Exercise: Please print the entries below exactly, from the line with "Instruction: Tap the" through the line with "You are a computer-use agent. The", including both of those lines and leaving out all others.

Given information:
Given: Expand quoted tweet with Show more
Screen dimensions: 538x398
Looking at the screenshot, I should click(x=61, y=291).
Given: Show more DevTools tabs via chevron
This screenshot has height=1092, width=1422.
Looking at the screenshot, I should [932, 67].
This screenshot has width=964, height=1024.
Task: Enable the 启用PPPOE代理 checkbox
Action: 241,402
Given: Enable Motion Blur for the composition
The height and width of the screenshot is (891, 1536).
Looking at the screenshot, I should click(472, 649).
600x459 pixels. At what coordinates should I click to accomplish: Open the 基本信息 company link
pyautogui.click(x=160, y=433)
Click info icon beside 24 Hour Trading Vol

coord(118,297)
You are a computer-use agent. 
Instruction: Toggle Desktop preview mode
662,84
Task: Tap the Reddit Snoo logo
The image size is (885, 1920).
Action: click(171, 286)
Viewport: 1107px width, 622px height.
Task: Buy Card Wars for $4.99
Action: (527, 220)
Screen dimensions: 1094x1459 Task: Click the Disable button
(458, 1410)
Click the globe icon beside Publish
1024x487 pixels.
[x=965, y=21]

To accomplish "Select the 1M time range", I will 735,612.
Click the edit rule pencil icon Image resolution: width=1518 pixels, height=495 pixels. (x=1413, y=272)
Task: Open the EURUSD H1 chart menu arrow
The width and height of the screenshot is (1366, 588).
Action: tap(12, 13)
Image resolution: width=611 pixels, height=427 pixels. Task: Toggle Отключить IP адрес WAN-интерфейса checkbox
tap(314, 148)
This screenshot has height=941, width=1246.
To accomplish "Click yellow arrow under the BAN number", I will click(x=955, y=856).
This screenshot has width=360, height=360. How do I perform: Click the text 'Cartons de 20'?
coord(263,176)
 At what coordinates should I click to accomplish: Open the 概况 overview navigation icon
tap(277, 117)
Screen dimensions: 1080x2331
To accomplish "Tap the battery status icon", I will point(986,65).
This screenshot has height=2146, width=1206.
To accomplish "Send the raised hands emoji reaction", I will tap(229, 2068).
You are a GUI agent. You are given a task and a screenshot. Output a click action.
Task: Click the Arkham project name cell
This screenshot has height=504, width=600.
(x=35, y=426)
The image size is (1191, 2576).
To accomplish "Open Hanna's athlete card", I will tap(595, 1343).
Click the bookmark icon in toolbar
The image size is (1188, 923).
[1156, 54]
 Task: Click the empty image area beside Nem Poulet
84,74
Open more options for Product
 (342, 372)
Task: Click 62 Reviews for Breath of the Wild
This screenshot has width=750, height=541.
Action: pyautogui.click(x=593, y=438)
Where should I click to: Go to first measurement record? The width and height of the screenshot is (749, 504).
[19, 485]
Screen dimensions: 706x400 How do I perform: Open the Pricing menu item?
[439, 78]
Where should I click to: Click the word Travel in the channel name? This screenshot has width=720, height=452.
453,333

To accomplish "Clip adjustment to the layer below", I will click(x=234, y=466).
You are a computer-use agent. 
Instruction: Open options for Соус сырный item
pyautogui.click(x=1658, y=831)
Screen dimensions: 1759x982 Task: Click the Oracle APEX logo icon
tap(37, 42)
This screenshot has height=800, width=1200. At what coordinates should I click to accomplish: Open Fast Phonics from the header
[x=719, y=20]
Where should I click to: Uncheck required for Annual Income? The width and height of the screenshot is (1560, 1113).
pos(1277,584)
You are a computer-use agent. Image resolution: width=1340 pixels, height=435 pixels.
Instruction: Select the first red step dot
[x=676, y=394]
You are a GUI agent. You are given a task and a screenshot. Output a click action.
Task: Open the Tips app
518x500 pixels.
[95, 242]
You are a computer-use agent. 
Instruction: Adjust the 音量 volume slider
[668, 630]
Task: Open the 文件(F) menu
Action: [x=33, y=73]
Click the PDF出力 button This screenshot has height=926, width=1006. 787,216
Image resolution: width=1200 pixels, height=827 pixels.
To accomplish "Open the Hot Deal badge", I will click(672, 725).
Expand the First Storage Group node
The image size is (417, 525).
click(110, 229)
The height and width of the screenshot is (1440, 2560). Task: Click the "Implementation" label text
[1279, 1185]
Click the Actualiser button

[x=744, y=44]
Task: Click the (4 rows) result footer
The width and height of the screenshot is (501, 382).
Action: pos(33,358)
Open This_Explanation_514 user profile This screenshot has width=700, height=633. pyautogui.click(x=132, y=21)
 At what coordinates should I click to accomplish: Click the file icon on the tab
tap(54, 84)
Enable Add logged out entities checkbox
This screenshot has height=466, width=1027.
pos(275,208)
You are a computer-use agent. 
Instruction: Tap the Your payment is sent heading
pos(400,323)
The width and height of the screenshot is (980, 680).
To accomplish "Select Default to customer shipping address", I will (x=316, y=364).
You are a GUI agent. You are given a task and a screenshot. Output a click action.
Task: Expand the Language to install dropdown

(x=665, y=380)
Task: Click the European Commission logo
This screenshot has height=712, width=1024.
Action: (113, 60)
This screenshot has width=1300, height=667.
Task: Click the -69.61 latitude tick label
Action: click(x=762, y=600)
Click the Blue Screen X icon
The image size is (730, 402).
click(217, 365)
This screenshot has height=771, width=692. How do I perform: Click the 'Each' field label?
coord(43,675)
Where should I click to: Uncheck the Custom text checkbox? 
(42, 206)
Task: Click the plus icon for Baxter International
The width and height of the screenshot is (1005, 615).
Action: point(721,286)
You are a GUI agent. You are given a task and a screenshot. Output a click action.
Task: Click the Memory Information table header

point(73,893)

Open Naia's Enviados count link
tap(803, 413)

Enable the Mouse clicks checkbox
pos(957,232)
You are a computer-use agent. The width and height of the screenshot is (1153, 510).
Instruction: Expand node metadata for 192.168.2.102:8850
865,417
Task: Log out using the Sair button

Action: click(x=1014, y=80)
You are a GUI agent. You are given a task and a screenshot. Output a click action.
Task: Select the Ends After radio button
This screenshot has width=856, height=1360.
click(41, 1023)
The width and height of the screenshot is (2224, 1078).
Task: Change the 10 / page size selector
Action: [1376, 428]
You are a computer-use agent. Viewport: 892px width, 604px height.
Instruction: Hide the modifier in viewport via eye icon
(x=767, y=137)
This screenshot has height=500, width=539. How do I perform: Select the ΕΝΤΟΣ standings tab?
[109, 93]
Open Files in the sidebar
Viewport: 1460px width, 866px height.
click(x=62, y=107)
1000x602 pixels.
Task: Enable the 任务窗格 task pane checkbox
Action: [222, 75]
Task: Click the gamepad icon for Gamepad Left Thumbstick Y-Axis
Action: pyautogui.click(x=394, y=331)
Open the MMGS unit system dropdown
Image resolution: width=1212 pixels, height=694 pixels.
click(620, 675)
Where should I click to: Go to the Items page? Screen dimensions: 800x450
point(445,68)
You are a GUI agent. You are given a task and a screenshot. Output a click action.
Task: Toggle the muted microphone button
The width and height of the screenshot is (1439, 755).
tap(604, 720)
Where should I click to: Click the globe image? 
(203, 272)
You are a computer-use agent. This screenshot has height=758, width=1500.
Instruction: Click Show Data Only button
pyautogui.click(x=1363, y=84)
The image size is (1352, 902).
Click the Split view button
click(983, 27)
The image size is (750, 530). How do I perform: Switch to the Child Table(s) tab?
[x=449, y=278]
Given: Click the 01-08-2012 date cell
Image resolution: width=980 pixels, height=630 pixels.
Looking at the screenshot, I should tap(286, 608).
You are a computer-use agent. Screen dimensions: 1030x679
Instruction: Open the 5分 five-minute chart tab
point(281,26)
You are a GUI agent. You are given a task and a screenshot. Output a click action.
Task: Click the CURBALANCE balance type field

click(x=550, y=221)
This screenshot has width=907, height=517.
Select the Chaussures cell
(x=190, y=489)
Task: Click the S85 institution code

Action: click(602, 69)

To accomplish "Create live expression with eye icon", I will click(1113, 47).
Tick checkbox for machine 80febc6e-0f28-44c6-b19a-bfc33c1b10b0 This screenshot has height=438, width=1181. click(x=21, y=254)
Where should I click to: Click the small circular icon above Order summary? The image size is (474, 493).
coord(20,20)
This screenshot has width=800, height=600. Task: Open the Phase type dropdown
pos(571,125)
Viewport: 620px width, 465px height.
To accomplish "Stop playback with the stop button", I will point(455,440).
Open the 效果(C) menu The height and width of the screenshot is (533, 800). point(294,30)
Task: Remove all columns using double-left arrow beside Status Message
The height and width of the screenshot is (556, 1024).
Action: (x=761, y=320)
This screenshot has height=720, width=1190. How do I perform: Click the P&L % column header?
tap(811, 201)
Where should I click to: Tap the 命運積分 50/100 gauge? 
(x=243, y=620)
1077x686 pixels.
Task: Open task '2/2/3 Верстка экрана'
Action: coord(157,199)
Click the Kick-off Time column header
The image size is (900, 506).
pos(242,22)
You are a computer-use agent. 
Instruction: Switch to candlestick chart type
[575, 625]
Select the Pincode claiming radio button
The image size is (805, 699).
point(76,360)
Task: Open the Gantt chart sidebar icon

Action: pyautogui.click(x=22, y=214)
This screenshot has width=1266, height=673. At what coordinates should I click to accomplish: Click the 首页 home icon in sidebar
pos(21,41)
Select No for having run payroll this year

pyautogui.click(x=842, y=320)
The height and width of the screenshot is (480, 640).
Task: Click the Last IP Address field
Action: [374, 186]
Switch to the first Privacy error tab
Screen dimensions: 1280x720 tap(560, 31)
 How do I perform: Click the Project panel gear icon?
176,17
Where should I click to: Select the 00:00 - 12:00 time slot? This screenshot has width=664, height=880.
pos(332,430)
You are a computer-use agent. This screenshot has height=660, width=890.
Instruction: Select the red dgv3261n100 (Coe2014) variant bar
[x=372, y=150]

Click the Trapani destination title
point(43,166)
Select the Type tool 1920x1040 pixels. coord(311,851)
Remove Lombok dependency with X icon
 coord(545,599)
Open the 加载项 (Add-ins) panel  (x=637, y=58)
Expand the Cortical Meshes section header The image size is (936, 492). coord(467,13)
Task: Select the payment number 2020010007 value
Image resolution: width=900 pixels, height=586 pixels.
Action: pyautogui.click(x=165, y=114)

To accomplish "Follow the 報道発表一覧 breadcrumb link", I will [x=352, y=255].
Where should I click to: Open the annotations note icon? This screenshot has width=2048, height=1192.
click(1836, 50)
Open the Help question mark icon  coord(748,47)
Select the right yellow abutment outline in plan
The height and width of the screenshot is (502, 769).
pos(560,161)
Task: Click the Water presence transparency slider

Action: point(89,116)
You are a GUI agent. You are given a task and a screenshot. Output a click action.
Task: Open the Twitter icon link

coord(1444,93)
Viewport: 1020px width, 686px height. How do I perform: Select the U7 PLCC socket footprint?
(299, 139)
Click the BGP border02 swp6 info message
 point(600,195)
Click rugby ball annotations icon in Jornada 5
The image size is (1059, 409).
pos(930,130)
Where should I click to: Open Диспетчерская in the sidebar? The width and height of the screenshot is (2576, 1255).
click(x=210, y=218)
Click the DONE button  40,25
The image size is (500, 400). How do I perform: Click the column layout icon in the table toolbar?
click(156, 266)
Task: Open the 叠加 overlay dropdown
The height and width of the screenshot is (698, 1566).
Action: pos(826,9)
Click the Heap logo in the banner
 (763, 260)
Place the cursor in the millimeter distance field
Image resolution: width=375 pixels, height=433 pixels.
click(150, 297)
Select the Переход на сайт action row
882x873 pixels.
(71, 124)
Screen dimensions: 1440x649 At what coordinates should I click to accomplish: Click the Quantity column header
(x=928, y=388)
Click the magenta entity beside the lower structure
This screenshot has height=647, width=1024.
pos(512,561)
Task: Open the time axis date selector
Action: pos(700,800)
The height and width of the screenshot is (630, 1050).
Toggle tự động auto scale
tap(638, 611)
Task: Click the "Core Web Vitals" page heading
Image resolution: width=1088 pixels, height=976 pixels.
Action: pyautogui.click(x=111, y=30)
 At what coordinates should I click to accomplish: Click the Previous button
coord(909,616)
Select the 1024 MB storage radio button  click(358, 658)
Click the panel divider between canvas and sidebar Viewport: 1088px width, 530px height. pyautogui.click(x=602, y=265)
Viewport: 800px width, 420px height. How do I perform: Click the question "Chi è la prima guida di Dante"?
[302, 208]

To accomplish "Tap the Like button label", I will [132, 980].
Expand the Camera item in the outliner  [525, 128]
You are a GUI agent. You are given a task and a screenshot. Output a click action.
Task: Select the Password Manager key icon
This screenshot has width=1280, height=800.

Your response:
Instruction: Tap the Your payment is sent heading
pos(400,323)
The width and height of the screenshot is (980, 680).
To accomplish "Select Default to customer shipping address", I will (x=316, y=364).
You are a GUI agent. You are given a task and a screenshot. Output a click action.
Task: Expand the Language to install dropdown

(x=665, y=380)
Task: Click the European Commission logo
This screenshot has height=712, width=1024.
Action: (113, 60)
This screenshot has width=1300, height=667.
Task: Click the -69.61 latitude tick label
Action: click(x=762, y=600)
Click the Blue Screen X icon
The image size is (730, 402).
click(217, 365)
This screenshot has height=771, width=692. How do I perform: Click the 'Each' field label?
coord(43,675)
Where should I click to: Uncheck the Custom text checkbox? 
(42, 206)
Task: Click the plus icon for Baxter International
The width and height of the screenshot is (1005, 615).
Action: point(721,286)
You are a GUI agent. You are given a task and a screenshot. Output a click action.
Task: Click the Memory Information table header

point(73,893)

Open Naia's Enviados count link
tap(803, 413)

Enable the Mouse clicks checkbox
pos(957,232)
You are a computer-use agent. The width and height of the screenshot is (1153, 510).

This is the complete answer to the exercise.